Rita and JC are back from Atlanta and Timegate 2014. The Timegate convention holds a special place in TFA’s heart as it was really the birthplace of this podcast. We were excited to return to Timegate this year and we give you our review of the con, plus give the scoop (and preview) on the debut of JC’s Continuum Force audio time travel adventure. Plus, we give you the scoop on Series 8 Doctor Who and give you an interview of Pixel Who’s Nathan Skreslet.
All that and much more on this week’s Transmissions From Atlantis!
There is something all podcast listeners should be aware of: there are patent trolls seeking licensing fees from podcasters and suing them when they refuse to buy a license.
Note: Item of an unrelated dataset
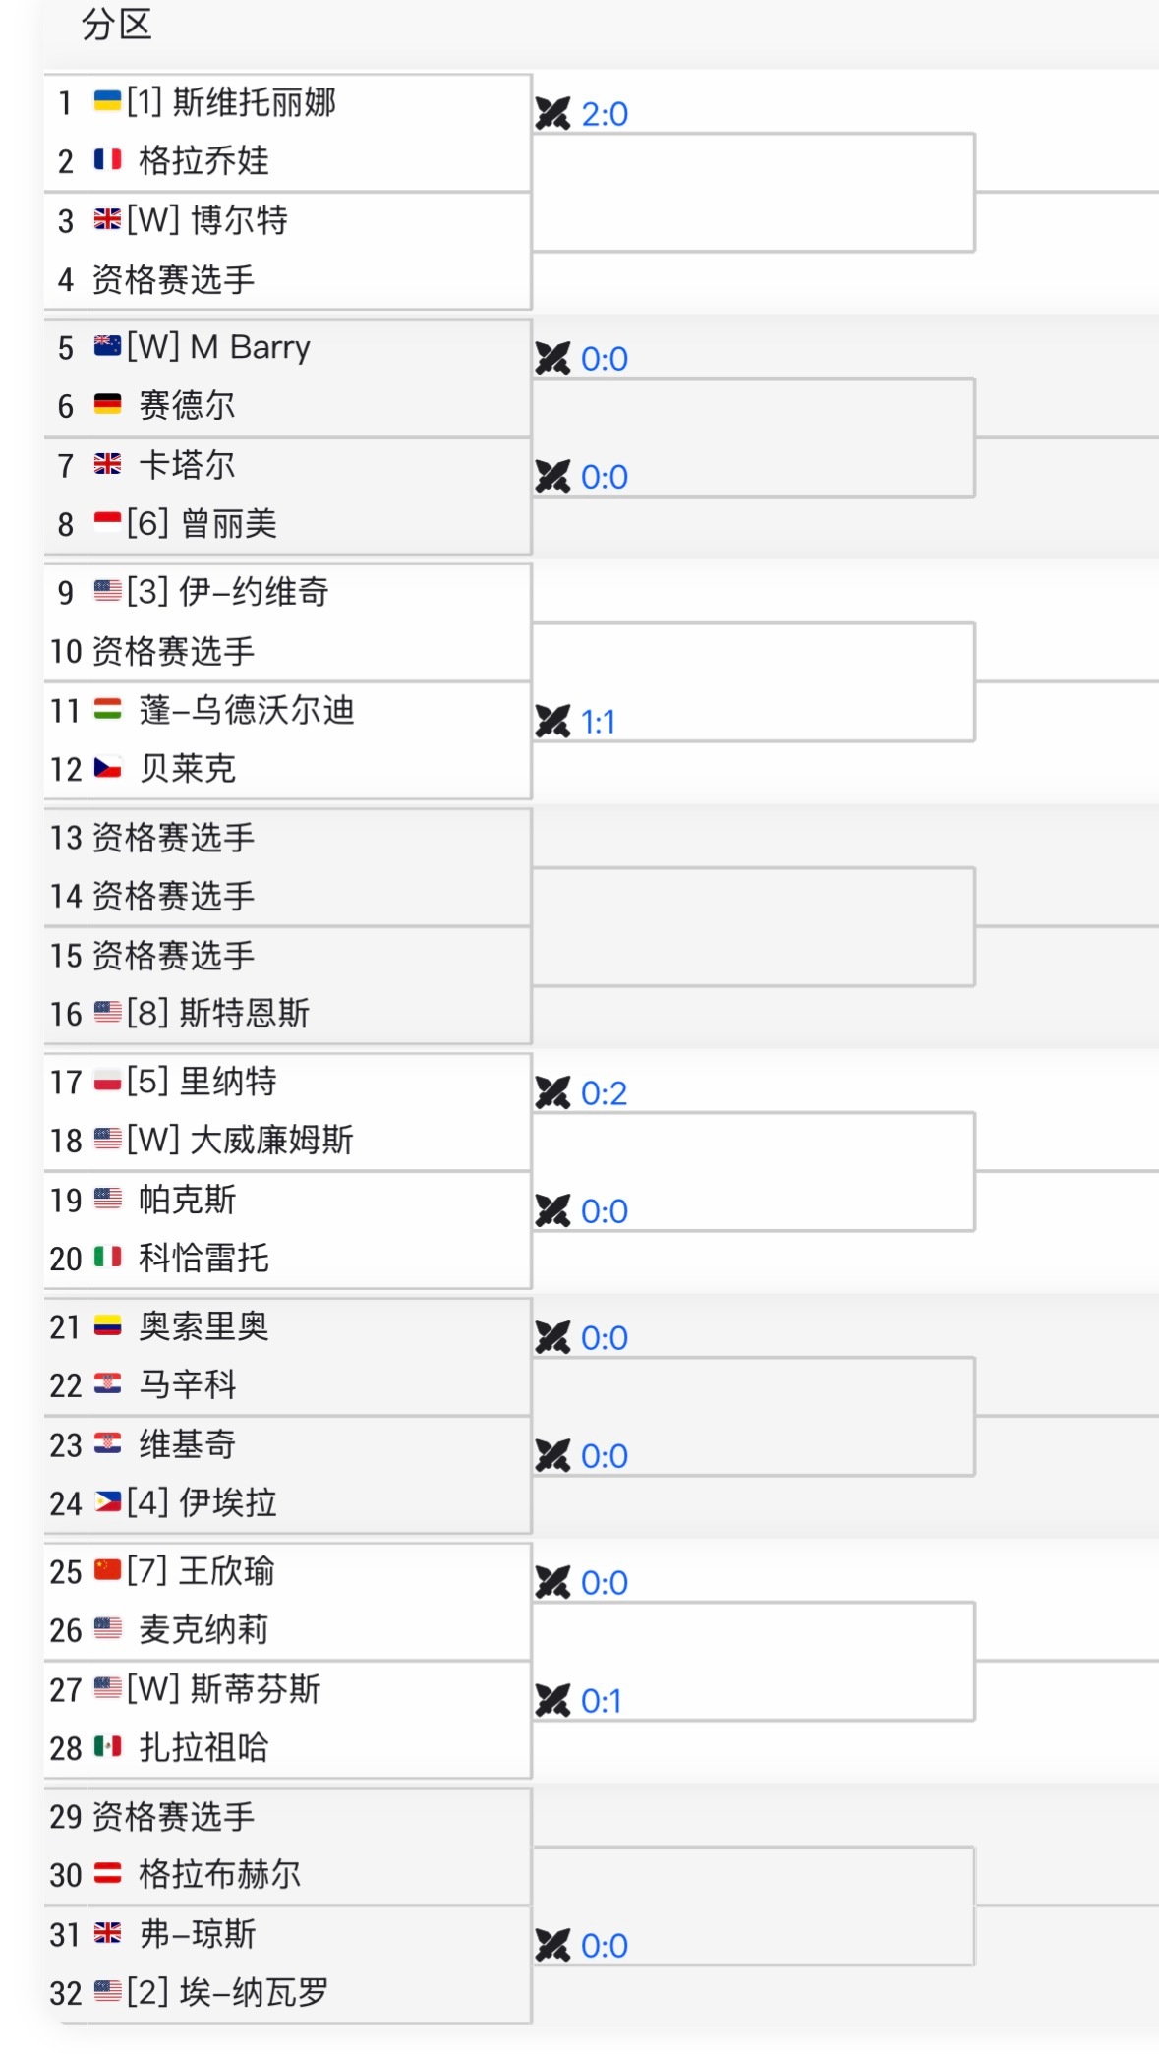Open the 1:1 head-to-head score link

[598, 722]
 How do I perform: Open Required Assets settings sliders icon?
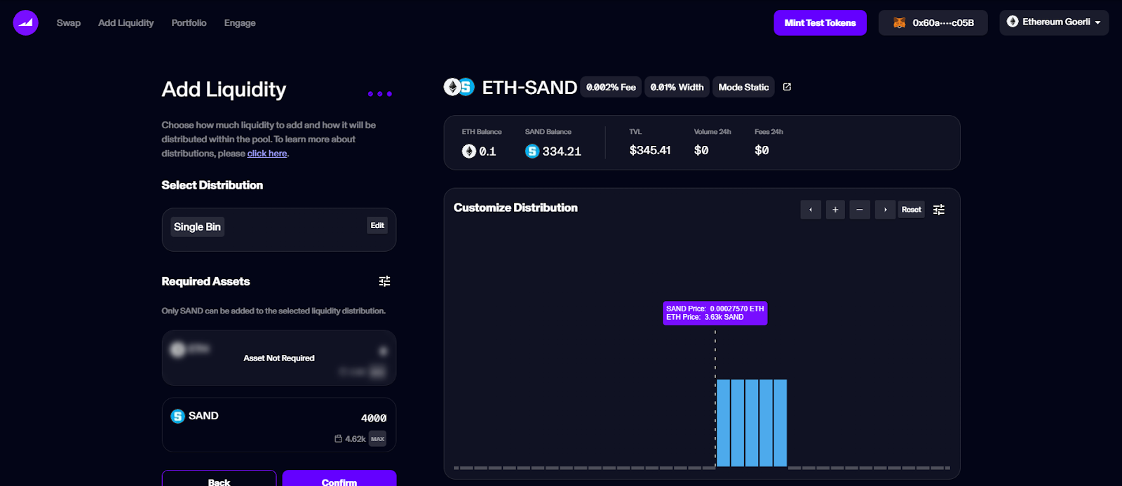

That might not seem like a big deal, but it will significantly raise the cost of podcasting and, considering that the vast majority of podcasts aren’t profitable in terms of advertising, you will either have to pay a subscription to listen or watch as your favorite shows shut down.
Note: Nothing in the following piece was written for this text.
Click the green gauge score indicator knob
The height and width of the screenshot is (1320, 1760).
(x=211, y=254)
“Patent troll” is an unkind yet fitting term for a non-practicing entity that buys patents and finds ways to profit off them. In this case, the patent they are trying to profit from has to do with releasing audio over the Internet in playlist form. Yeah, I don’t think that is a particularly innovative invention either. The question of whether this is legal is best summed up as: mostly, for now. Lawmakers are half-heartedly working towards patent reform and even President Obama has spoke out against this kind of trolling, but congress tends to accomplish little. More likely this will be settled in court. One of the most popular podcasters, comedian Adam Carolla, is going to court over this. The decision of the case will serve as a precedent that will inform the patent trolls’ audacity in suing others. So if they win against the biggest fish, they will likely hit up the smaller fish. That could mean the ESO Network, especially when they get even bigger than they currently are.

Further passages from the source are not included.